Luhn’s Algorithm: 1. The algorithm first should split the number into two parts: the digits and the check value. 2. For the digits and moving left to right: 1. If Odd position then multiply by 2 and return that number; if bigger than 10 return a modulo of it. 2. If Even then simply return that number. 3. Sum the digits after the above computation. 4. Take the modulo 10 of the sum and subtract it from 10. 5. Compare the last digit against the excluded digit and they should match.

We will skip the first step since it will be an easy split for now. We’ll want a function which deals with step 2.

# Apply to each Digit
def luhnSingleDigit( digit, even = True):
    if even:
       # if even, modify and return
        n =  int(digit) * 2
        if n == 10: return 0
        if n >= 10: return 1 + n % 10
        return n
        # If position is odd, return itself
        return int(digit)

luhnSingleDigit(8), luhnSingleDigit(8, even = False)
(7, 8)

Now we’ll need to iterate through each digits and so we’ll need a fake credit card number. I will reverse the order of the digits since it will be easier than trying to count backwards when we iterate through the digits.

from faker import Faker
fake = Faker()
cc = fake.credit_card_number()

# reverse the digits
digits, parity = cc[:-1:][::-1], cc[-1]
digits, parity 
('56086526834343', '5')

We will iterate through the digits via list comprehension in python - which is how we’re going to do next.
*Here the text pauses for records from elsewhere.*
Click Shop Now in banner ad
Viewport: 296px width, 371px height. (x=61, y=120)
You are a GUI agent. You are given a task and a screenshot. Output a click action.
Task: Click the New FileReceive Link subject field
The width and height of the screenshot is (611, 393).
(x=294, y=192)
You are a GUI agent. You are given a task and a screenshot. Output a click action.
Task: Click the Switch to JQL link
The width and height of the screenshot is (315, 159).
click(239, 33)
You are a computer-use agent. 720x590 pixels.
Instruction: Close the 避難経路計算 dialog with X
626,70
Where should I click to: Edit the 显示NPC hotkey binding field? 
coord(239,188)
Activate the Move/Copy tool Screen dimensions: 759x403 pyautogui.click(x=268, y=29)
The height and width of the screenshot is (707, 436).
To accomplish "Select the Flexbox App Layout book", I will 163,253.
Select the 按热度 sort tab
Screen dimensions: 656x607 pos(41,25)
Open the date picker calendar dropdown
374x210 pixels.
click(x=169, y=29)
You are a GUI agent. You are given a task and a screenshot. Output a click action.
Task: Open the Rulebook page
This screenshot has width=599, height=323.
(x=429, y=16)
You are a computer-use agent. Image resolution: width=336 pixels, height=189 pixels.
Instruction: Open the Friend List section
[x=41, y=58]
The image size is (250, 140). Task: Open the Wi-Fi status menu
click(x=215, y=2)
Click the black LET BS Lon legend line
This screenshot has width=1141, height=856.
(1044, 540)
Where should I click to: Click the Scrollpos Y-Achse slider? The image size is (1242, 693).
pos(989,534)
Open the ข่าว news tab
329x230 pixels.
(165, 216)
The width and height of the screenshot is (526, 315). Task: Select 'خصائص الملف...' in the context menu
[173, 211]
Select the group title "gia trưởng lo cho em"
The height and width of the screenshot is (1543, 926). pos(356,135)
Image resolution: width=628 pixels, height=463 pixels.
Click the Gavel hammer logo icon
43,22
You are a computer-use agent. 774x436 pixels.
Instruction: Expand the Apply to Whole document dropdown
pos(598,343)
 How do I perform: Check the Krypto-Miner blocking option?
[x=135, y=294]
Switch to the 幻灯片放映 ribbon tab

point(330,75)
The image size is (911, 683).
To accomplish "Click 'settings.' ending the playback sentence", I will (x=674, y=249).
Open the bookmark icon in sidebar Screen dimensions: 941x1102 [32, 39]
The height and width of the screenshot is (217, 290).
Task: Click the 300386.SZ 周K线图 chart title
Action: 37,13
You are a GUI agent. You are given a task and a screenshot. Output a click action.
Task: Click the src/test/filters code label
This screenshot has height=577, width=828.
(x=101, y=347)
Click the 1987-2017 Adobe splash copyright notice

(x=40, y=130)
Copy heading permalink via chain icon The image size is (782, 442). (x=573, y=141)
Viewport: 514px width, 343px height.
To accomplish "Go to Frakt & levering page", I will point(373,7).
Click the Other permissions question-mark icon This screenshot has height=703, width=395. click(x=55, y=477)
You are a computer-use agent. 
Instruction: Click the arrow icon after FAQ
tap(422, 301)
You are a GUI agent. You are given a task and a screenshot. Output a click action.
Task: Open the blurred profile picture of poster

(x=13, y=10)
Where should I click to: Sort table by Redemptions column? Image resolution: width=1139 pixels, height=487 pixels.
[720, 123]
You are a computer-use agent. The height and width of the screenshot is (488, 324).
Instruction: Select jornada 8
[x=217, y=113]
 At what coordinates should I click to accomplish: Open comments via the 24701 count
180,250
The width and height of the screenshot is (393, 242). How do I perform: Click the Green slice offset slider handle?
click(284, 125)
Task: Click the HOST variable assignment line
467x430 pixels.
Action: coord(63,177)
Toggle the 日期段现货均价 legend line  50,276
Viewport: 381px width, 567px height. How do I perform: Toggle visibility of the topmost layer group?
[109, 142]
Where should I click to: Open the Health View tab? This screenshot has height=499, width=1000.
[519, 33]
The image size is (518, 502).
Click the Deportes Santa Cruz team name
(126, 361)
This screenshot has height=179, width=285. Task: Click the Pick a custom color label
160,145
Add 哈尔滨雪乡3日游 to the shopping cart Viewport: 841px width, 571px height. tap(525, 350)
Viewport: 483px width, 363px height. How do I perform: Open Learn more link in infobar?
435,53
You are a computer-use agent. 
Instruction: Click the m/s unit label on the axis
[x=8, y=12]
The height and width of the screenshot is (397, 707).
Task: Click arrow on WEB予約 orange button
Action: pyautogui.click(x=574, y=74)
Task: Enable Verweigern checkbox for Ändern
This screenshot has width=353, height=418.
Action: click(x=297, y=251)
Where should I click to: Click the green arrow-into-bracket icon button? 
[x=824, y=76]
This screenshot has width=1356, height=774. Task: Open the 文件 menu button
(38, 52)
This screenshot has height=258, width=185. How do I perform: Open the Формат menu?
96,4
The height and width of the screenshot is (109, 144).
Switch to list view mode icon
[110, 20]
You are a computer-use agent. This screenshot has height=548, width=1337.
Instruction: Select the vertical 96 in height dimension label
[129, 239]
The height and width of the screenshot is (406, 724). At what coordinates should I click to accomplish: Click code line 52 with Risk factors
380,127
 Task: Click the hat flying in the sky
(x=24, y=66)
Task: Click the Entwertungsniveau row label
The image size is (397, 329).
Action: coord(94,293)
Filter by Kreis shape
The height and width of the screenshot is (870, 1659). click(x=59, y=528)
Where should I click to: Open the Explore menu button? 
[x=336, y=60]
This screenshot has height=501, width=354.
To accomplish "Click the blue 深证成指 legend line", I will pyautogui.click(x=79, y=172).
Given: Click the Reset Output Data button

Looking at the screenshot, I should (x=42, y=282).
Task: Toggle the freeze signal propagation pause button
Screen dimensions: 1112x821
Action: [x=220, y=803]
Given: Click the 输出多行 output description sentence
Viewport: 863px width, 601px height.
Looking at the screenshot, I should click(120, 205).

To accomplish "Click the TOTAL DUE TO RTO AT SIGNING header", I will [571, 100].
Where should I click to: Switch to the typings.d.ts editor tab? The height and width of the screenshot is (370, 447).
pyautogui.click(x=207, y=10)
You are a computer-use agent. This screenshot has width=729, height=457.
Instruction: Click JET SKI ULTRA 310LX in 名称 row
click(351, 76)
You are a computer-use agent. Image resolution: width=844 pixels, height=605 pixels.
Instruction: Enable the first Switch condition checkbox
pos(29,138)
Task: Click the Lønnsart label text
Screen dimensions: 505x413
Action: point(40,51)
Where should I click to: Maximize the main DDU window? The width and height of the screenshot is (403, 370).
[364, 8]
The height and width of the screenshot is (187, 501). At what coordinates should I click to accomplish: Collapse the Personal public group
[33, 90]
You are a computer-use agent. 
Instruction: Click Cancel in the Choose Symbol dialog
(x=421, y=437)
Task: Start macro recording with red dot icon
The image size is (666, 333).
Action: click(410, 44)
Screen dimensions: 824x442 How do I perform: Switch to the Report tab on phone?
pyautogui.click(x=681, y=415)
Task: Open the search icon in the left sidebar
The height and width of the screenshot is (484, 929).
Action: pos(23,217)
You can have an if-else included in a list comprehension which we’ll need to tell the code which flagged version to use.

# Test the filter and make sure it works
[0 if i % 2 == 1 else x for i, x in enumerate(range(20))]
[0, 0, 2, 0, 4, 0, 6, 0, 8, 0, 10, 0, 12, 0, 14, 0, 16, 0, 18, 0]

Now we’ll throw the function in there to test it.

[ luhnSingleDigit(x, even = False) if i % 2 == 1 else luhnSingleDigit(x) for i, x in enumerate(digits) ]
[0, 6, 0, 8, 3, 5, 4, 6, 7, 3, 8, 3, 8, 3]

Next we have to sum them all together and take the last digit.

theSum = sum([ luhnSingleDigit(x, even = False) if i % 2 == 1 else luhnSingleDigit(x) for i, x in enumerate(digits) ])

Lastly, we do the modulo 10, subtract 10 from the computed sum and compare it to the parity digit

theSum, 10 - theSum % 10, 10 - theSum % 10 == parity
(64, 6, False)

It was not valid credit card number!
Let’s get those steps into a function and time it to see how long it takes. And, let’s get about 100 of these numbers to check just in case it was a fluke.

def confirmLuhn(number):
    digits, parity = cc[:-1:][::-1], cc[-1]
    theSum = sum([
        luhnSingleDigit(x, even = False) if i % 2 == 1
        else luhnSingleDigit(x)
        for i, x in enumerate(digits) ]

    return 10 - theSum % 10 == parity

One thing I noticed from the output in the lectures was that there were different length fake card numbers; is that the case here too?

import numpy as np
numbers = [ fake.credit_card_number() for _ in range(100)]
np.mean([len(n) for n in numbers])

That’s correct. Some of them are simply too short to be a valid credit card number. I’m not sure why this is but that’s beyond the scope of this post so we will simply filter them and move on.

filteredNumbers = list(filter( lambda x: len(x) == 16, numbers))

Ouch. That’s a lot misses. Ok, on to the main event!

%timeit sum([confirmLuhn(c) for c in filteredNumbers])
179 µs ± 820 ns per loop (mean ± std. dev. of 7 runs, 10,000 loops each)
sum([confirmLuhn(c) for c in filteredNumbers])

So, it looks like there were no valid credit card numbers in the list but at least it was fast. Good to know that the numbers being generated are not constricted to valid numbers.